Saved entries
------------------------------------------------

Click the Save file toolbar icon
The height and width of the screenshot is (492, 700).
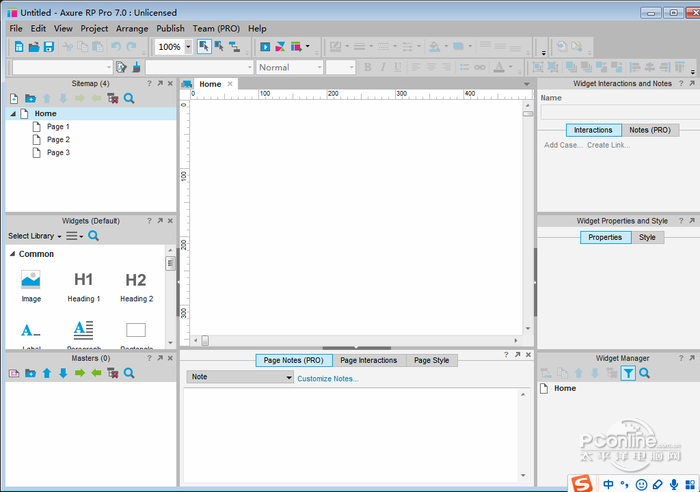(x=48, y=47)
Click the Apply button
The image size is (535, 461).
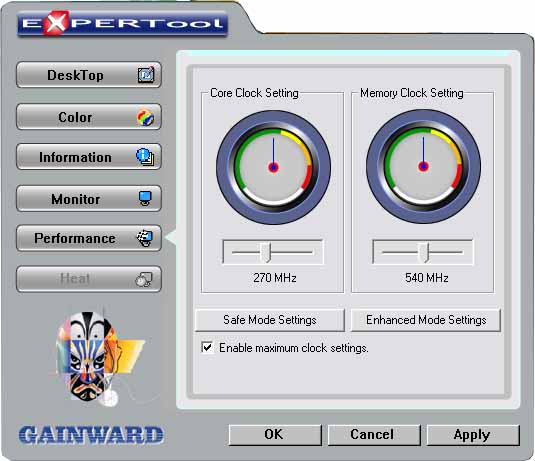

------------------------------------------------

**Your instructions**
Your answer should hold every line of the entries that contains the string "Click".

**Response**
Click the Save file toolbar icon
Click the Apply button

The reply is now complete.